WHAT THE EXERCISE ASKS |
The reply must contain exactly the lines below from the one with "This screenshot has" down to the one with "Open 生效日期 start date dropdown", both included, and nothing more; please omit the pictures.

DATA EXTRACT |

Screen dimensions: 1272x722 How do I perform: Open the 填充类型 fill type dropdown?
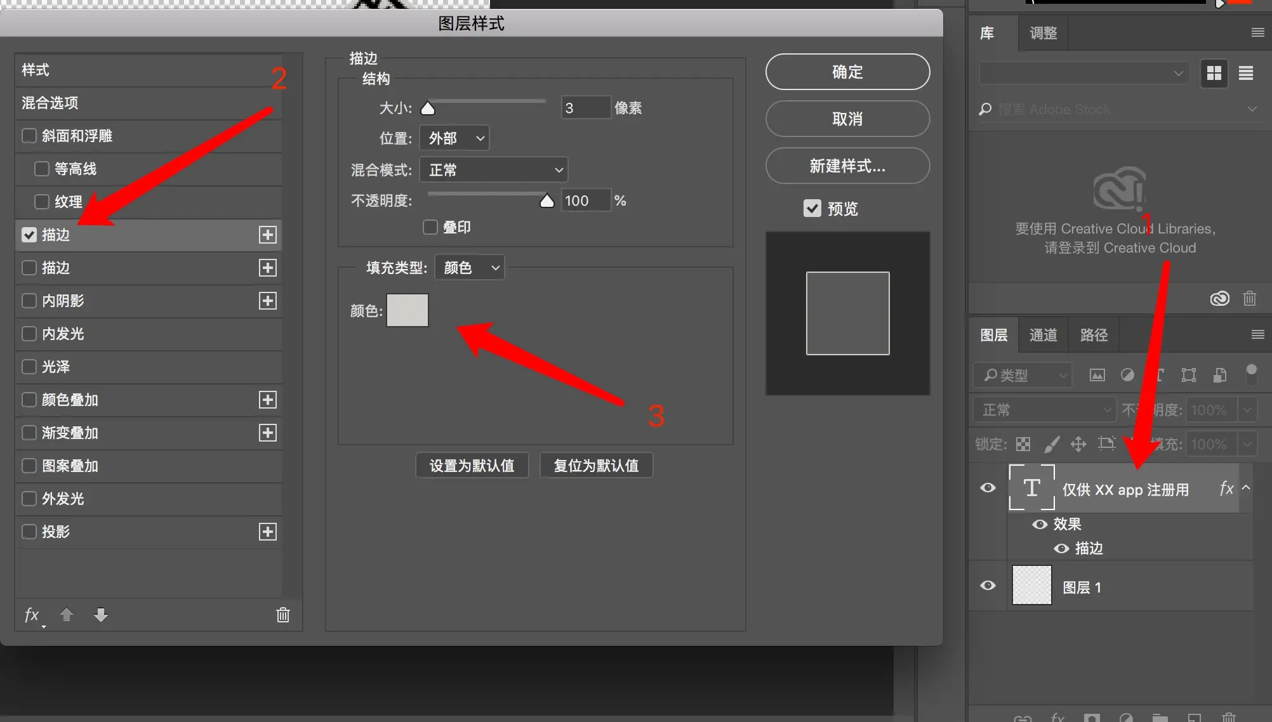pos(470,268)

---

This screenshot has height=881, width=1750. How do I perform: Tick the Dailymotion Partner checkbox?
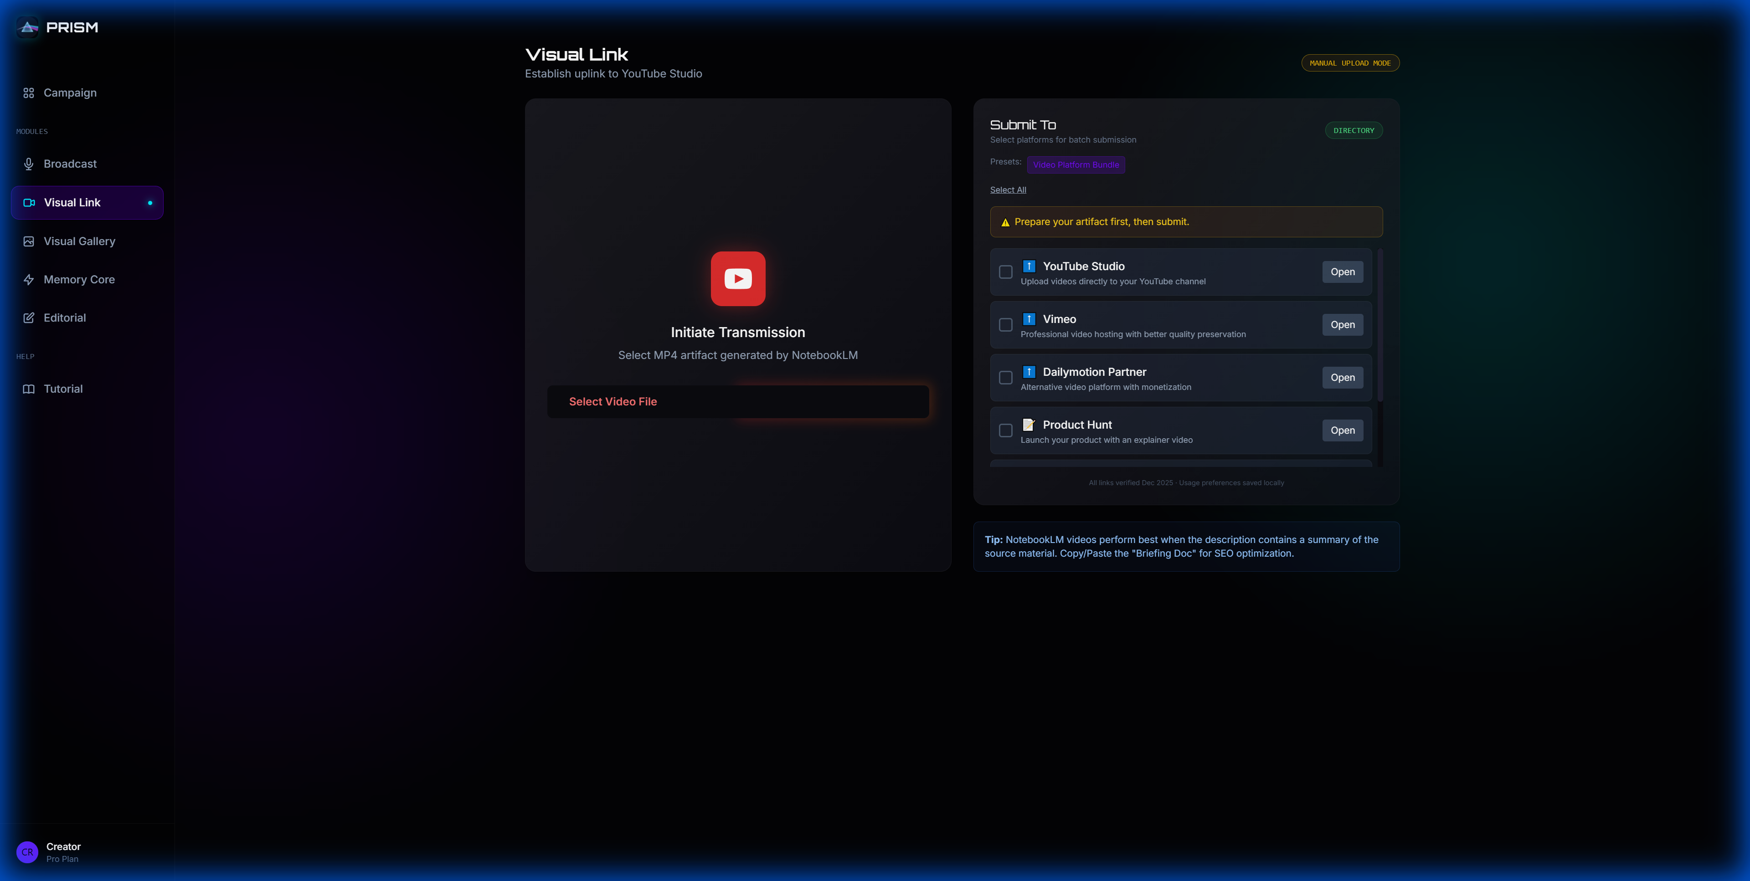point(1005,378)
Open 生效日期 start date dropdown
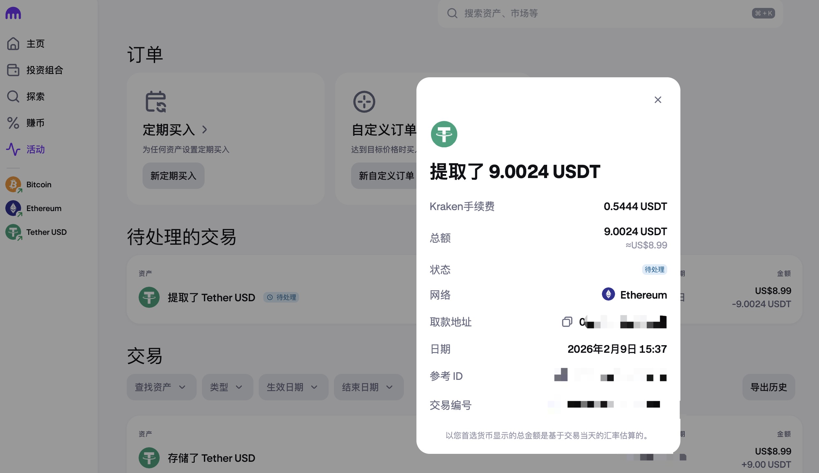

EXERCISE RESPONSE |
This screenshot has height=881, width=1750. How do I perform: Tick the Dailymotion Partner checkbox?
point(1005,378)
Open 生效日期 start date dropdown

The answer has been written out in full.